Copy the lines of the material below from the line containing "Click the ring life-event icon" through the end of the material, keeping every character the same and leaving out the pictures.

Item position entries:
################
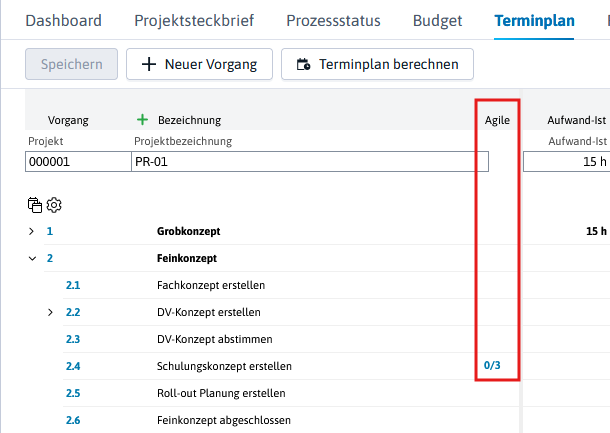Viewport: 610px width, 433px height.
Task: Switch to the Dashboard tab
Action: click(x=63, y=21)
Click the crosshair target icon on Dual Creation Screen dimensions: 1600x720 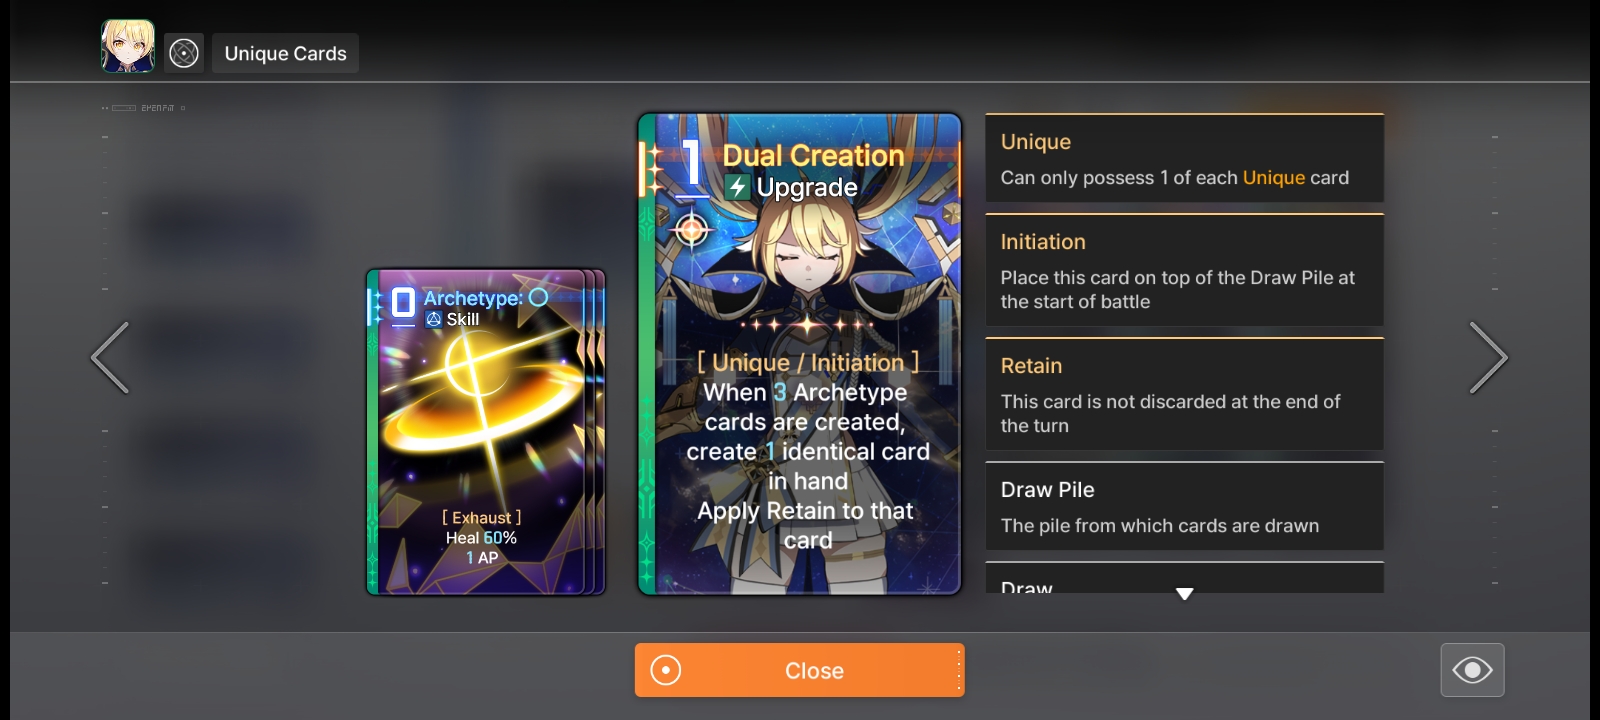pyautogui.click(x=691, y=230)
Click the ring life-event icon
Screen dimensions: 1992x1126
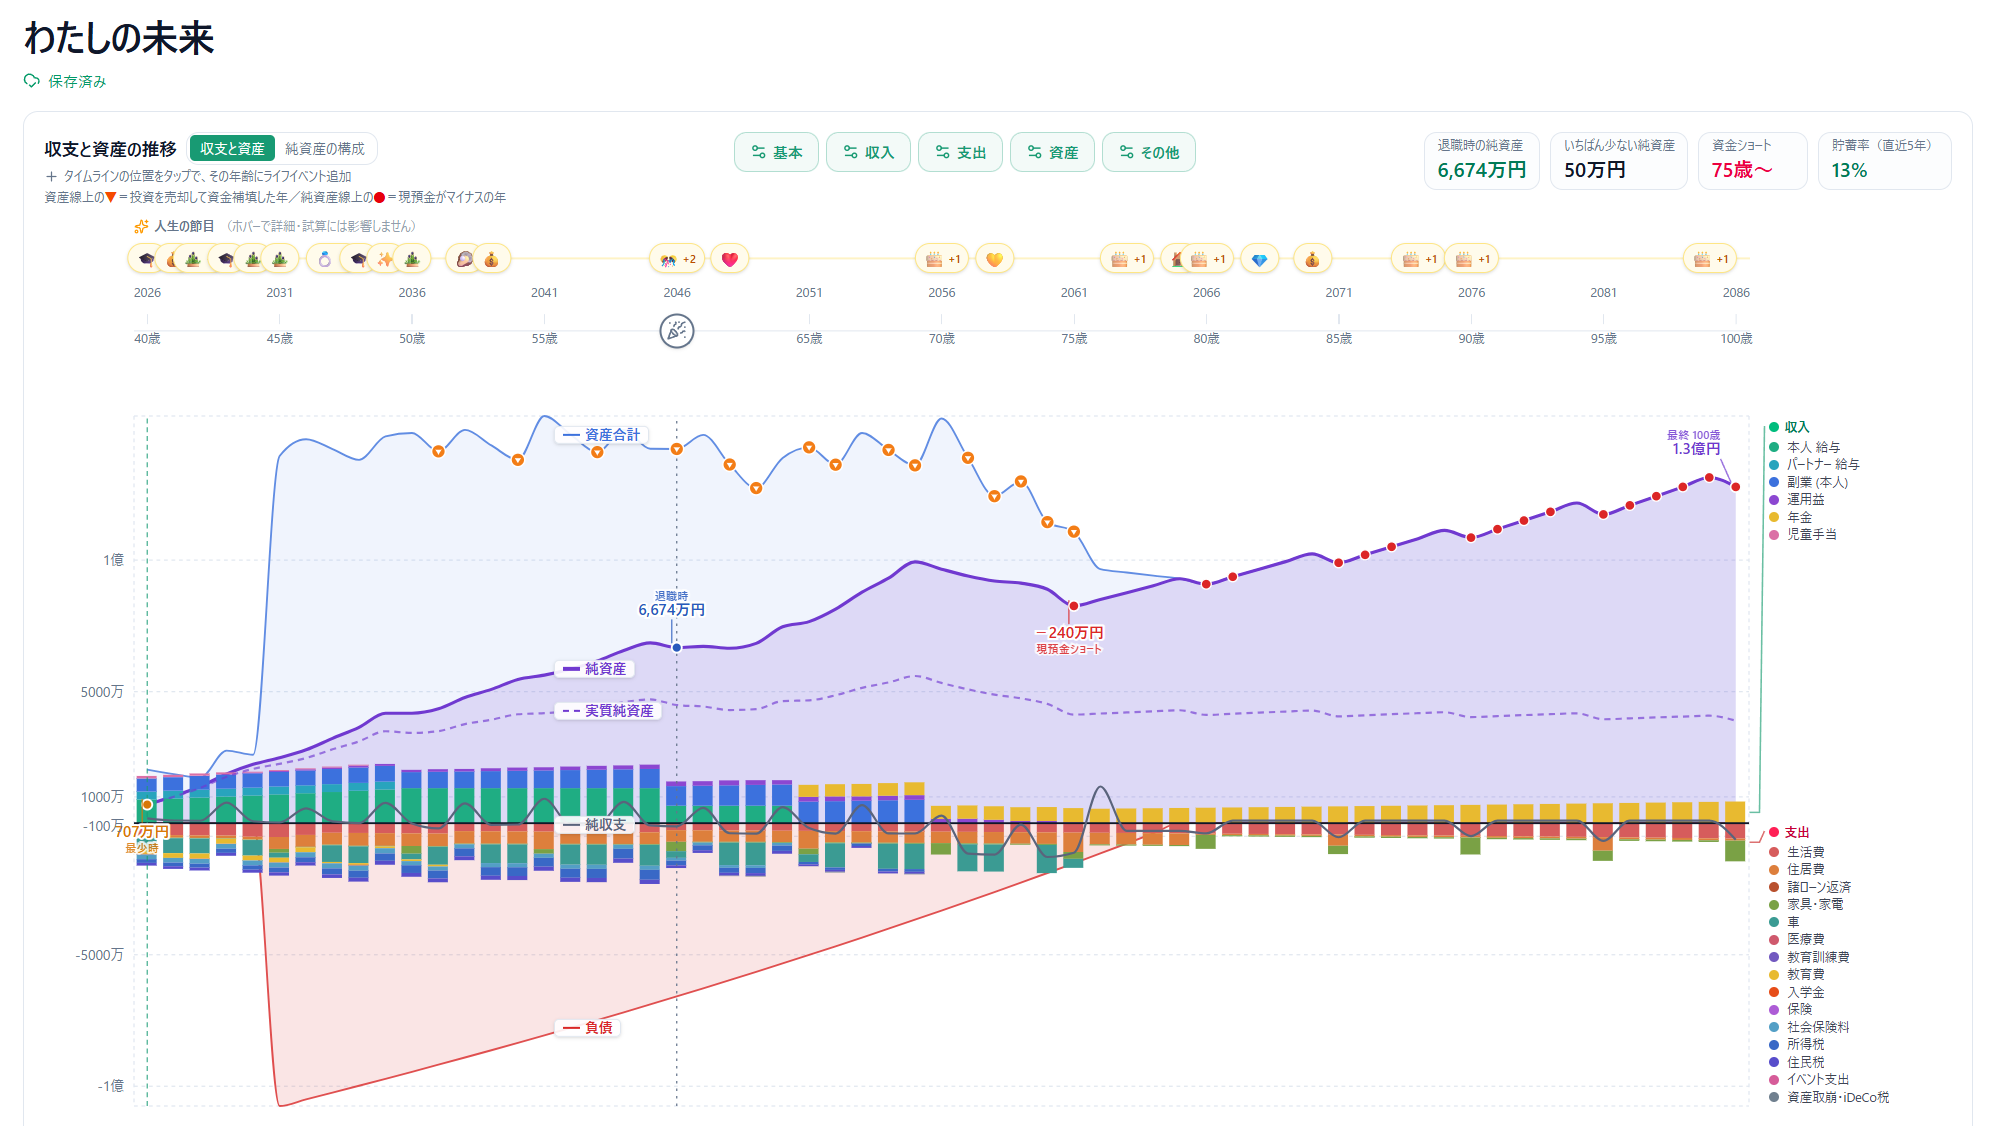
################
- **RESPONSE**:
Click the ring life-event icon
Screen dimensions: 1992x1126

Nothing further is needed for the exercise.